> **Goal of the exercise**:
Arrange everything from the line containing "Viewport: 965px width, 1232px" down through the final line as a Markdown table with the columns Row and Line, skipping any blank lines. Leave the pictures out of the answer.
* Begin Entries *
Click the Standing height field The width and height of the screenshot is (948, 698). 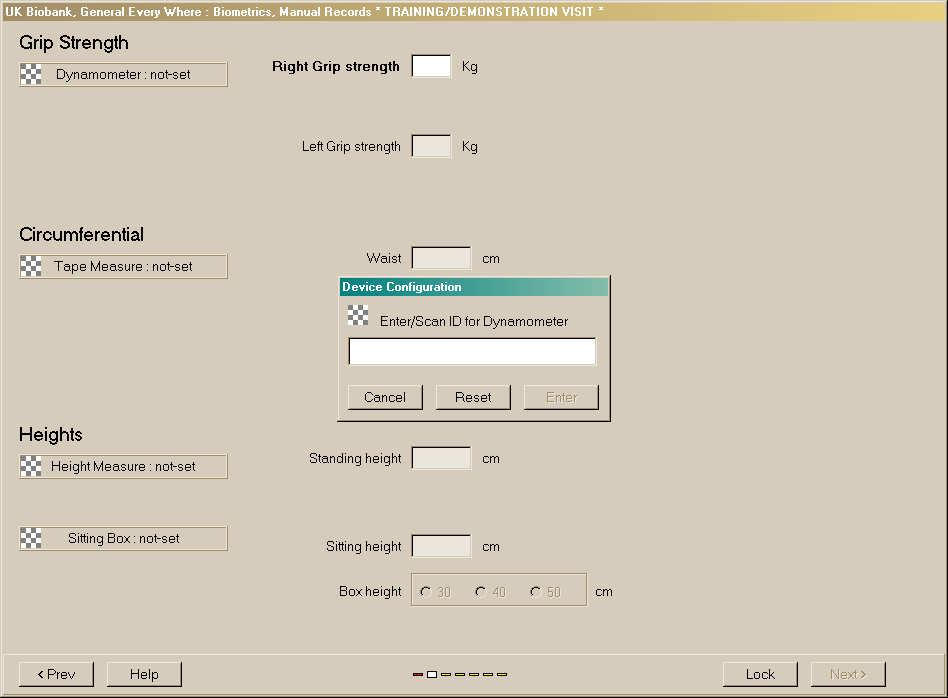[441, 459]
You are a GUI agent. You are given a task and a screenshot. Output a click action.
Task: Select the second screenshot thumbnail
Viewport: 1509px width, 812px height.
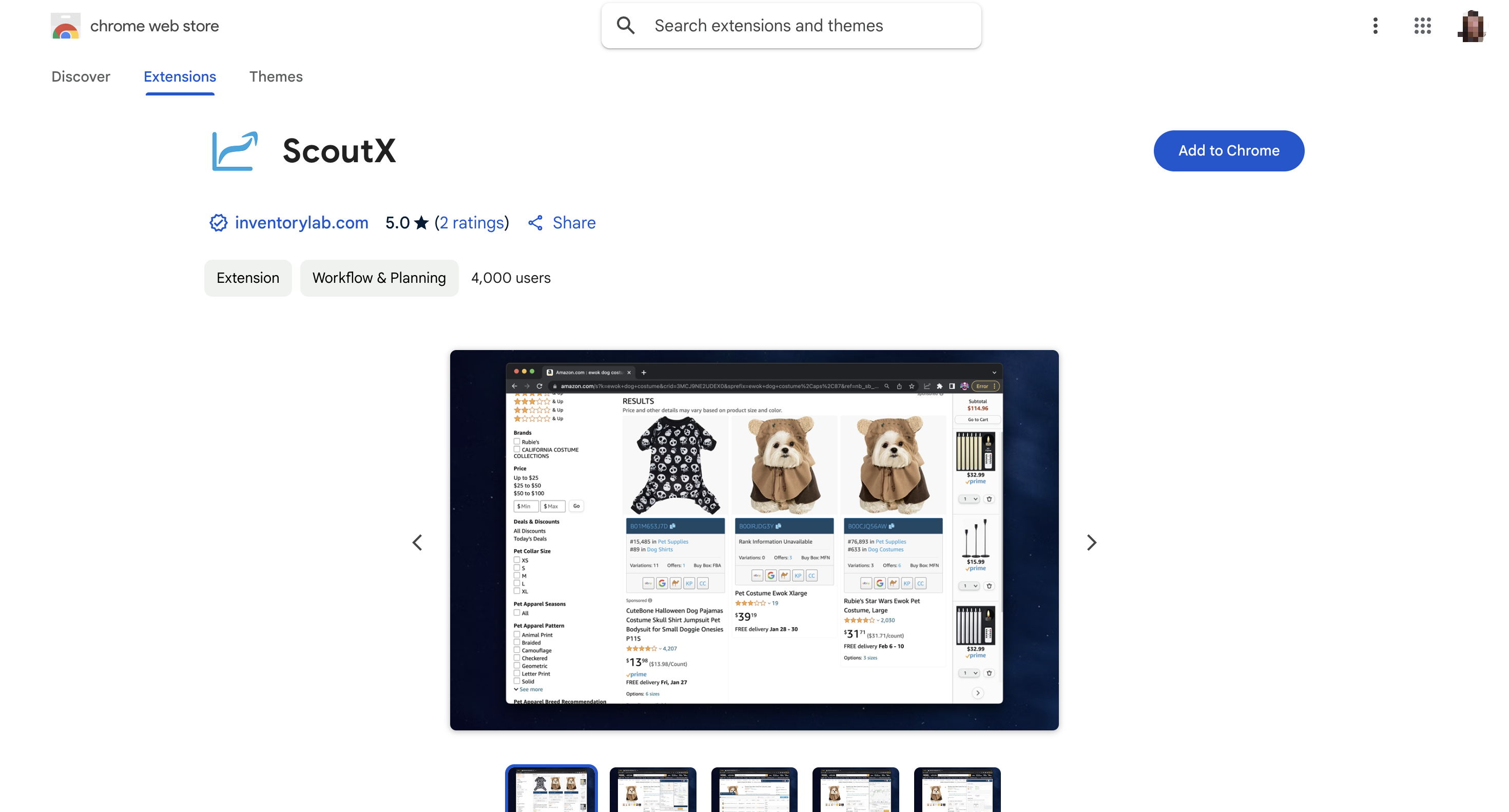[652, 789]
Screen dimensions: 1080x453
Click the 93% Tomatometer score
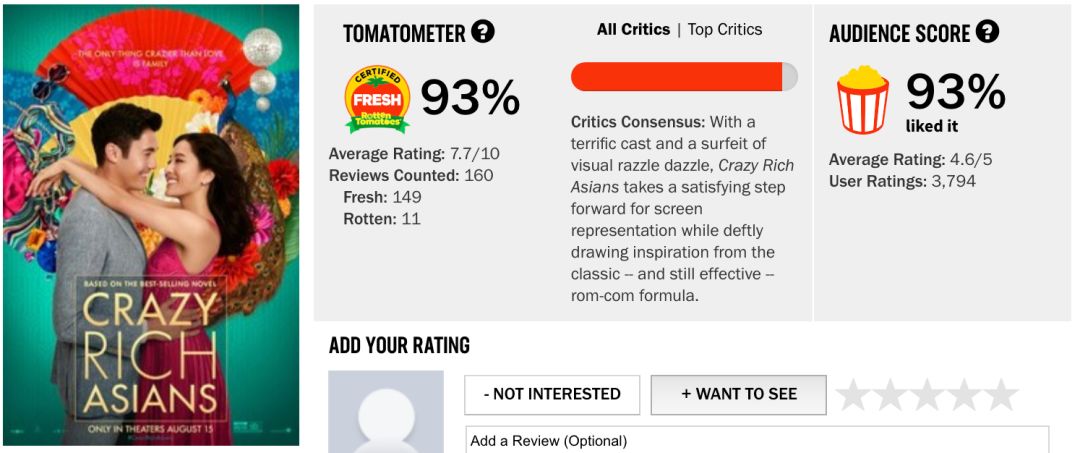470,98
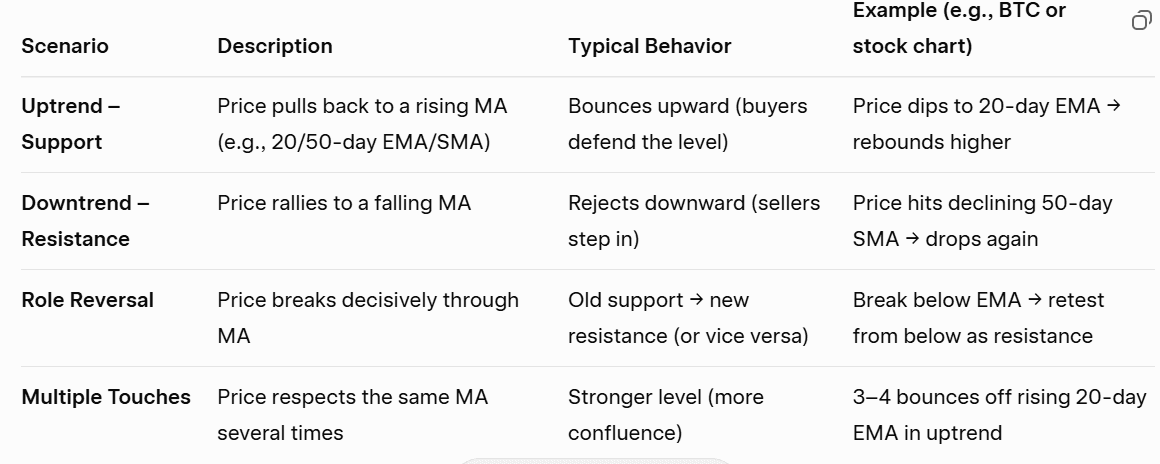
Task: Click the '3–4 bounces off rising 20-day EMA' example
Action: click(x=999, y=415)
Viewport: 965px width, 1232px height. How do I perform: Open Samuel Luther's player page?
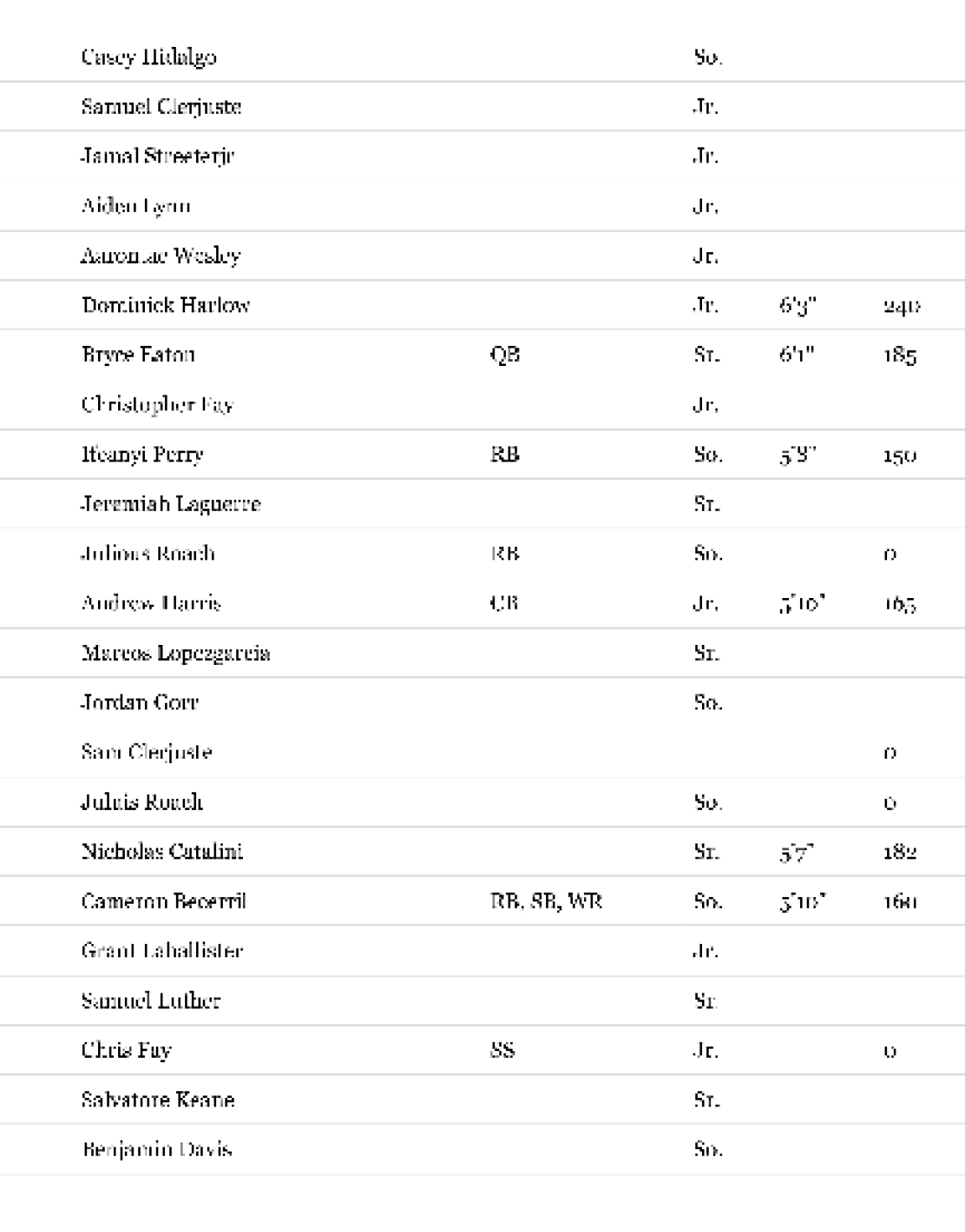152,1000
* End Entries *
> **Worked solution**:
| Row | Line |
|---|---|
| 1 | Viewport: 965px width, 1232px height. How do I perform: Open Samuel Luther's player page? |
| 2 | 152,1000 |